The recession has made students look at the classes as something more than just entertainment, said Bonny Giardina, who manages two locations for L.A.-based Hipcooks. Many are now keen to learn how to be thrifty shoppers and more efficient in the kitchen.

"It's not so much about skimping as really managing your resources," Giardina said.

Hipcooks, which started in 2004 at the Brewery on North Main Street in Los Angeles, now also has operations on South Robertson Boulevard and in Portland, Ore.

Sales are still below expectations at the Portland school, but the two Los Angeles locations are recovering from a slow summer when the class schedule had to be cut by about 60%, said owner Monika Reti. She expects overall sales of $350,000 for the year, down about 20% from 2008.

Reti has restored classes to the schedule since the fall, crediting the increased demand to new courses aimed at helping budget-minded cooks.

At the New School of Cooking, owner Anne Smith has also had to add courses.

"Classes are filling up faster and waiting lists are longer," she said.

Many of her students sign up because they want to save money by cooking for themselves rather than eating out.

Concerns about childhood obesity and the nutritional state of school lunch programs have also created a growing awareness of the need for healthful-cooking skills for families and professional chefs, said Catherine Luu, program coordinator for Operation Frontline Los Angeles.

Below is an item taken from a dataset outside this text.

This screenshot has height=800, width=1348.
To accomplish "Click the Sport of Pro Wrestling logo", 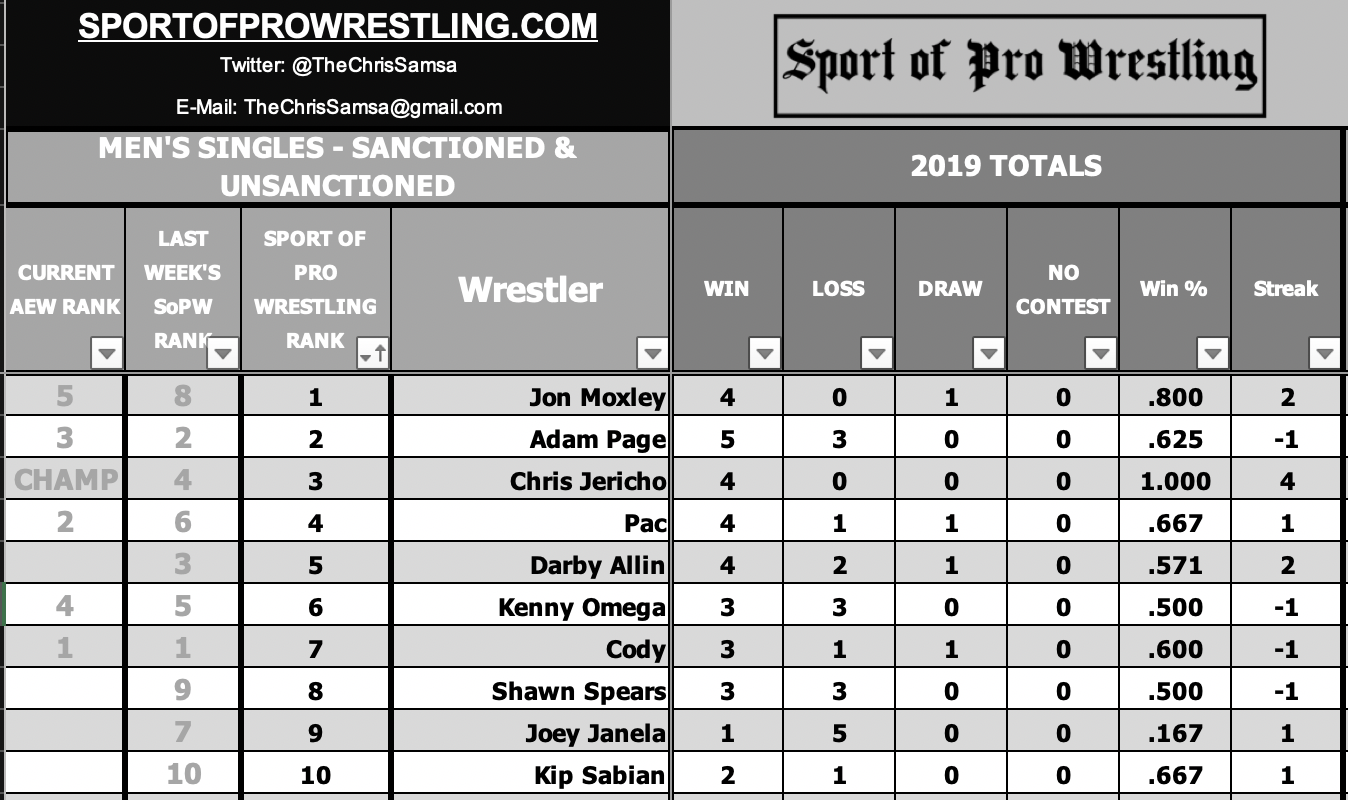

The nonprofit program is affiliated with the Share Our Strength organization, which fights child hunger. Launched in Los Angeles in May, it offers free cooking and nutrition classes for low-income families through a variety of local nonprofit groups.

"Low-income families are already pinched trying to feed their families," Luu said.

Her volunteer chefs and nutritionists teach hands-on classes for recipes such as Haitian chicken, chocolate-dipped fruit and banana-and-peanut butter quesadillas, designed to appeal to kids and cost less than $1.40 per serving.

Still, the recession has been hard on cooking schools, and not all survived the slump to ride this new wave of popularity. Others are still in business but struggling, experts said.